──────── PROVIDED RECORDS
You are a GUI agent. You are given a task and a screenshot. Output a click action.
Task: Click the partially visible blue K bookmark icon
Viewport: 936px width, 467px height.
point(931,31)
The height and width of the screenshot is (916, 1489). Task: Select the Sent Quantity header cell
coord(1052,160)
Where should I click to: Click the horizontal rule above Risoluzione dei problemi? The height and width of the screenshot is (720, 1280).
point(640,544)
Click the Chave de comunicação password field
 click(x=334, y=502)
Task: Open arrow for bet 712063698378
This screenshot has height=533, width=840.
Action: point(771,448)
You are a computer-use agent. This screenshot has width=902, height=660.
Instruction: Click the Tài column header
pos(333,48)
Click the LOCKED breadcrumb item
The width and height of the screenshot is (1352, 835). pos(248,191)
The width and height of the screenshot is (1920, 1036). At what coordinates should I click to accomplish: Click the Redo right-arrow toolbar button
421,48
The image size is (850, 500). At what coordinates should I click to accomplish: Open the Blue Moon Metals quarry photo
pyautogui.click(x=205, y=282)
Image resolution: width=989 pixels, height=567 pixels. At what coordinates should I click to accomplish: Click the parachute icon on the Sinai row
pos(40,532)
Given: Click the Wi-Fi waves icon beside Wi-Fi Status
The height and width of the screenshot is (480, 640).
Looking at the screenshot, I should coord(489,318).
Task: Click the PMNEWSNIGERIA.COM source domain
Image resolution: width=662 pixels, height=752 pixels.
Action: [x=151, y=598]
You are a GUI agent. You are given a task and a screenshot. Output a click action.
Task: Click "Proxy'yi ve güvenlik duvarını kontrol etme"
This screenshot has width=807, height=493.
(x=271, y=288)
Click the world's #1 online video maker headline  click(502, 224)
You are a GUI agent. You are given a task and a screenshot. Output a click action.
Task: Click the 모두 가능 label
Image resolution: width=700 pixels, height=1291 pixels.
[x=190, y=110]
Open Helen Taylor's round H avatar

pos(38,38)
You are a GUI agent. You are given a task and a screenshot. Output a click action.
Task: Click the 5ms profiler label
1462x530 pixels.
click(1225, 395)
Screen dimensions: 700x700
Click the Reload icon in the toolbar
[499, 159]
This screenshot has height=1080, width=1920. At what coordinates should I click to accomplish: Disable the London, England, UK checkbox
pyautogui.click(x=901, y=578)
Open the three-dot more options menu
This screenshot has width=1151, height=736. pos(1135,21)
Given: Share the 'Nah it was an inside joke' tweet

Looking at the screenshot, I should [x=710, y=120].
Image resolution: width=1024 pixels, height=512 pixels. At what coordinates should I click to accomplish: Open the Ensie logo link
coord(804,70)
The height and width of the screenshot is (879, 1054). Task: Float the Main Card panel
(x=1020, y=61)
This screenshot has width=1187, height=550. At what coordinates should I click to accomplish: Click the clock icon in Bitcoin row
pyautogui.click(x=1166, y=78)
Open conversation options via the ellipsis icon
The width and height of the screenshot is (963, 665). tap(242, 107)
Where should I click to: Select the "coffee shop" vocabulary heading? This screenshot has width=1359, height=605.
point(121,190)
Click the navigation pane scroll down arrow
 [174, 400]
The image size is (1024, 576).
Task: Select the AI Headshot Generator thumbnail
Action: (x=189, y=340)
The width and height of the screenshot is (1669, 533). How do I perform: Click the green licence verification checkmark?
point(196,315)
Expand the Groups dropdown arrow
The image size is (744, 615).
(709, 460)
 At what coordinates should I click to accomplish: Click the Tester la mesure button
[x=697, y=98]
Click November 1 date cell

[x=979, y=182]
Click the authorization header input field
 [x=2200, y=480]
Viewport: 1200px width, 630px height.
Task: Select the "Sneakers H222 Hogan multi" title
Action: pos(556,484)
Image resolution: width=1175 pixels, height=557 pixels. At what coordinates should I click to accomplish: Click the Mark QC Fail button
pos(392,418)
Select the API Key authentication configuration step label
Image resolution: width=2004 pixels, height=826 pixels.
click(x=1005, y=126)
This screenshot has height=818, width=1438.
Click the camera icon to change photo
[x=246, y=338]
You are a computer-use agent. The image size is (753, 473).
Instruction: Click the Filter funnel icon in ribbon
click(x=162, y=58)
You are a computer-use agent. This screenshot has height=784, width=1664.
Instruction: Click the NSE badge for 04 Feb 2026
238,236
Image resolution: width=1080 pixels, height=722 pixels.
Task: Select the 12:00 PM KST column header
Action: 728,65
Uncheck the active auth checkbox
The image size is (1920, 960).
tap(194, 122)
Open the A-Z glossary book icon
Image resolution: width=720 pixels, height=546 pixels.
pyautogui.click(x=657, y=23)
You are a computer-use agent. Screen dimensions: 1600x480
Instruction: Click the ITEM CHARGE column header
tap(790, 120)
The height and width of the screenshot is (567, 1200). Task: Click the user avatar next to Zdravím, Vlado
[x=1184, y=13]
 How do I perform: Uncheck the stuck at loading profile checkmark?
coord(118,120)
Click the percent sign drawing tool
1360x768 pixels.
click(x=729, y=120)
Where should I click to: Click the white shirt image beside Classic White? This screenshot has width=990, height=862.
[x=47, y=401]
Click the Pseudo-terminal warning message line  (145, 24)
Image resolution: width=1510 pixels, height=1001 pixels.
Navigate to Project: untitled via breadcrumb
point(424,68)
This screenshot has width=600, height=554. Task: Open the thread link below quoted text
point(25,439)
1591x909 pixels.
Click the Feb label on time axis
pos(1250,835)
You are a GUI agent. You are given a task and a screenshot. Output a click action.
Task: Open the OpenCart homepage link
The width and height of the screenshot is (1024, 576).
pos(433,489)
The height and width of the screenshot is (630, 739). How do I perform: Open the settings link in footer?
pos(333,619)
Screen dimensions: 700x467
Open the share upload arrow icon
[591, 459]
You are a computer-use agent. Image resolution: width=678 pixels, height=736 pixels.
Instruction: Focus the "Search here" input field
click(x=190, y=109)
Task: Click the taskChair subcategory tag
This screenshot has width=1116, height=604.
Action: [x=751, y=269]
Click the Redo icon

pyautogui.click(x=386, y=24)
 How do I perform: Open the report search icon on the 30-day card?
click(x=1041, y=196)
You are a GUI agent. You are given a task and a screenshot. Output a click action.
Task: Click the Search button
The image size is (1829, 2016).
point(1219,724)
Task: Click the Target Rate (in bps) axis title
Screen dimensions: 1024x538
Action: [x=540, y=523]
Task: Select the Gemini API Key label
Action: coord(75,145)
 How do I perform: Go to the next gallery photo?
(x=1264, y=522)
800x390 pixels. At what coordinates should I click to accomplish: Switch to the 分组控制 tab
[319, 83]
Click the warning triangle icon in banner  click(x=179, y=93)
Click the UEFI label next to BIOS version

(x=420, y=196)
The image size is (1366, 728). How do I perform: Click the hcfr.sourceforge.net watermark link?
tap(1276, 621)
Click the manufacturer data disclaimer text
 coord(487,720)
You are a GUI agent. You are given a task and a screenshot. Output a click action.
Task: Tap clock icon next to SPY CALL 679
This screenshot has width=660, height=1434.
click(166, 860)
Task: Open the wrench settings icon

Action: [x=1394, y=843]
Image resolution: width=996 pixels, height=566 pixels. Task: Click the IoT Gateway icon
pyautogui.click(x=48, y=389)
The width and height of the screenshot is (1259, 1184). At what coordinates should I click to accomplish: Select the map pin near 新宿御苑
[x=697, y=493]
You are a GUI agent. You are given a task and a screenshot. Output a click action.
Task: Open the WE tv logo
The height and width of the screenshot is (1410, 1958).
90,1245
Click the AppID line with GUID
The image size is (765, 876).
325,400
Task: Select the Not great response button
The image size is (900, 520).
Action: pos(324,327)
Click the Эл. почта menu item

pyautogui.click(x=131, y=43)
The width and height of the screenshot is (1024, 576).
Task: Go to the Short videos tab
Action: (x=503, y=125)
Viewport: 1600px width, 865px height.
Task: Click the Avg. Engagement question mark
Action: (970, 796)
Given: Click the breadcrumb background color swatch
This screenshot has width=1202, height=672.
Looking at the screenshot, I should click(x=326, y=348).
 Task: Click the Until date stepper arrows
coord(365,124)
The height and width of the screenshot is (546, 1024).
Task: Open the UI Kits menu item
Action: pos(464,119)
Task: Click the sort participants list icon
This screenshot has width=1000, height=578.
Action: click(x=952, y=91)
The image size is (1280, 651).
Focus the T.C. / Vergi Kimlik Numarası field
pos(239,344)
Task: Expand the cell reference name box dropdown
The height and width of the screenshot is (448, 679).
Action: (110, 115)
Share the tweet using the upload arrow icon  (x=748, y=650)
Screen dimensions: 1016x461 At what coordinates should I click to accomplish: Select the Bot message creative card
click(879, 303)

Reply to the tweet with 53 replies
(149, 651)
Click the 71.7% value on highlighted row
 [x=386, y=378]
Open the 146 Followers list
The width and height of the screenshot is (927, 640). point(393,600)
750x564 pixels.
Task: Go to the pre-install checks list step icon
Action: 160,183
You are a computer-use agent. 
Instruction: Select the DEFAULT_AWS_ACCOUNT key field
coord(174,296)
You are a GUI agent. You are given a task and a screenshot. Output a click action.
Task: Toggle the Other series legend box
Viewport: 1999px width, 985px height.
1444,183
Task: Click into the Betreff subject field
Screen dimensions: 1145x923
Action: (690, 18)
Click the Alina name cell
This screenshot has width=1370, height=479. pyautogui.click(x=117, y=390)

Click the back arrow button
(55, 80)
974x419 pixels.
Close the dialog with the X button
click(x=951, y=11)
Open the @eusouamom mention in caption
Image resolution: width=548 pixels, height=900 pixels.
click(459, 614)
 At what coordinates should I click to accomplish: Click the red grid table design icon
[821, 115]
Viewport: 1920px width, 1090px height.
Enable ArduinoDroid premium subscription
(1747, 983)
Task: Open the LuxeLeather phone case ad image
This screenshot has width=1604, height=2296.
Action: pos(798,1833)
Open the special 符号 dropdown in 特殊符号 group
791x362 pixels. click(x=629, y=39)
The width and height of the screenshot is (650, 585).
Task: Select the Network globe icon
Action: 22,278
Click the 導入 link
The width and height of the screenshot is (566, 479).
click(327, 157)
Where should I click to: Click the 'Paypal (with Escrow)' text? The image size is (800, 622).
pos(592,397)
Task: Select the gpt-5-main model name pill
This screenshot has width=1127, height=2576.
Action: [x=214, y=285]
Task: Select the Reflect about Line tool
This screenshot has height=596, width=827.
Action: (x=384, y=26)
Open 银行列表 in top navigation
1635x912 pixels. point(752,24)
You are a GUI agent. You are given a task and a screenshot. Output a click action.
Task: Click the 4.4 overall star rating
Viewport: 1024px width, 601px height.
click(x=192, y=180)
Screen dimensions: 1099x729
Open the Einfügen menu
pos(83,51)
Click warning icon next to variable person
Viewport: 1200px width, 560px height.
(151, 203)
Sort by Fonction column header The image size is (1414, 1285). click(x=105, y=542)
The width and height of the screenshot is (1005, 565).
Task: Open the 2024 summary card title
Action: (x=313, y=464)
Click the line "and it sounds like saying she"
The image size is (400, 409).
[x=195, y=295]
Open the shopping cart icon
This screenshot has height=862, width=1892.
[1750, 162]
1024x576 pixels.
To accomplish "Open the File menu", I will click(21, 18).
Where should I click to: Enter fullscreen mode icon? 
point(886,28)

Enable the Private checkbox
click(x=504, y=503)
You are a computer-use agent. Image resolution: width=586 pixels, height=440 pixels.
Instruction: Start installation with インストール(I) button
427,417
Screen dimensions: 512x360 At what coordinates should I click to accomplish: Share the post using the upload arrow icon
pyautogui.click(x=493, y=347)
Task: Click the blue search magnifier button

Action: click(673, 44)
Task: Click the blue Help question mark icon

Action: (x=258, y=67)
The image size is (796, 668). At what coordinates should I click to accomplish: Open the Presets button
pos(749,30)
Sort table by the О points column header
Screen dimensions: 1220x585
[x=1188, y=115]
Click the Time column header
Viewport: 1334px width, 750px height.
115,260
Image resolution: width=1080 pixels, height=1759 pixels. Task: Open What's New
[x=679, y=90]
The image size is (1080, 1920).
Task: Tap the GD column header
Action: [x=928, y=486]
────────────────
YOUR ASSIGNMENT:
Word for word, restate the lines above from the line containing "Click the Feb label on time axis" through the line containing "Task: Click the taskChair subcategory tag", with both included and nothing else.

RESULT OF THE EXERCISE:
Click the Feb label on time axis
pos(1250,835)
You are a GUI agent. You are given a task and a screenshot. Output a click action.
Task: Open the OpenCart homepage link
The width and height of the screenshot is (1024, 576).
pos(433,489)
The height and width of the screenshot is (630, 739). How do I perform: Open the settings link in footer?
pos(333,619)
Screen dimensions: 700x467
Open the share upload arrow icon
[591, 459]
You are a computer-use agent. Image resolution: width=678 pixels, height=736 pixels.
Instruction: Focus the "Search here" input field
click(x=190, y=109)
Task: Click the taskChair subcategory tag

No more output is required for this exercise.